Dictionary of National Biography, 1912 supplement/MacDonald, Hector Archibald

MACDONALD, Sir HECTOR ARCHIBALD (1853–1903), major-general, youngest of five sons of William Macdonald, a crofter-mason, by his wife Ann, daughter of John Boyd, was born at Rootfield, Urquhart, on 13 April 1853. After employment in a draper's shop at Dingwall, he enlisted as a private in the 92nd Gordon highlanders in August 1870, when eighteen, and served about nine and a half years in the ranks and as colour-sergeant. He first saw active service in the second Afghan war. On 27 Sept. 1879 he showed skill and energy in driving the enemy from the Hazardarakt pass near Karatiga and thereby enabling Lord Roberts to continue his march to Kushi. He again distinguished himself at the action of Charasiab on 6 October following by dislodging a picquet, which was causing much annoyance by its fire. He was mentioned in despatches on both occasions.
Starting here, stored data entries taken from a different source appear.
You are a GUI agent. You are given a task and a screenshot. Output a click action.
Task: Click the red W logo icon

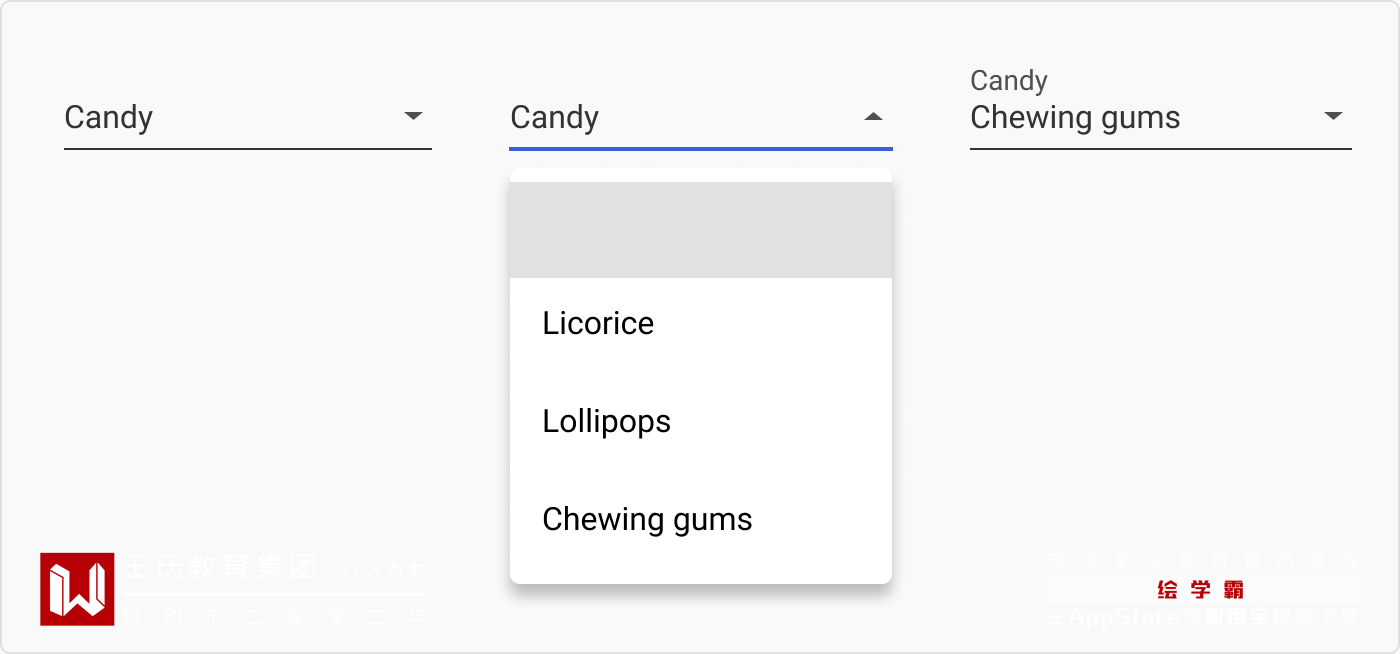point(77,589)
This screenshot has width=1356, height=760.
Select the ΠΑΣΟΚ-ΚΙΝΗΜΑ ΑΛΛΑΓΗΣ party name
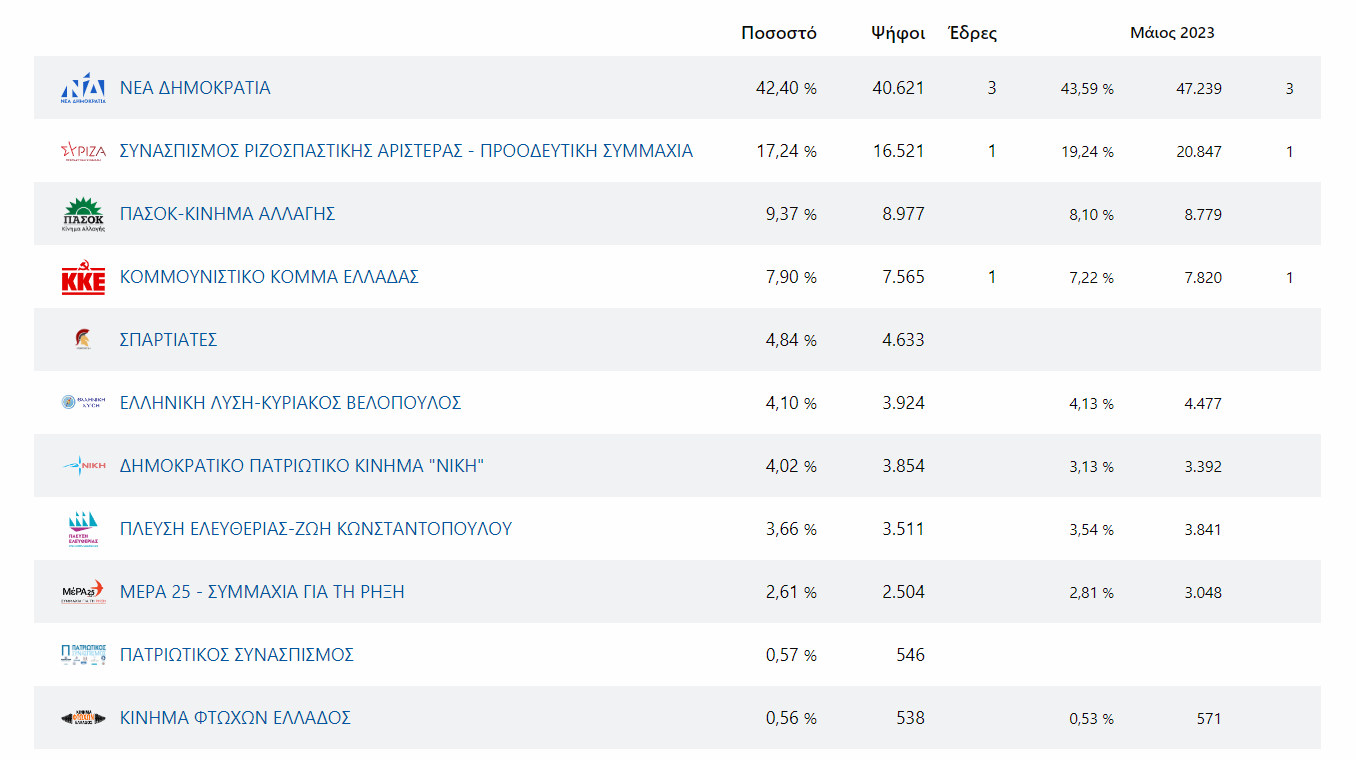[227, 214]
He took part in the Maidan expedition, in the operations round Kabul in December 1879, including the defence of the Sherpur cantonments, the attack upon Takt-i-Shah, the engagement of Childukhtan, and the second action at Charasiab. He accompanied Lord Roberts on his march from Kabul to Kandahar in August 1880, and was engaged at the recomiaissance of 31 August and at the battle of 1 September, distinguishing himself at the capture of Ayub Khan's camp at Baba Wali. His dash and prowess in the field, which won him the sobriquet of 'Fighting Mac,' led General Roberts to promote him at Kabul to the rank of second lieutenant in the Gordon highlanders ; his commission was ratified on 7 Jan. 1880, when his claymore was presented to him by his brother officers. He was awarded the Afghan medal with three clasps and the bronze decoration (Despatches, Lond. Gaz. 16 Jan. 1880). On the way home from India Macdonald and two companies of the 92nd Highlanders were landed in Natal to join Sir George Colley [q. v.] in his attempt to relieve the British garrisons in the Transvaal. At the battle of Majuba 'Fighting Mac' displayed heroic courage (Lond. Gaz. 3 May 1881). He was taken prisoner, but General Joubert was so impressed with the bravery of his defence that on his release his sword was returned to him. He became full lieutenant on 1 July 1881.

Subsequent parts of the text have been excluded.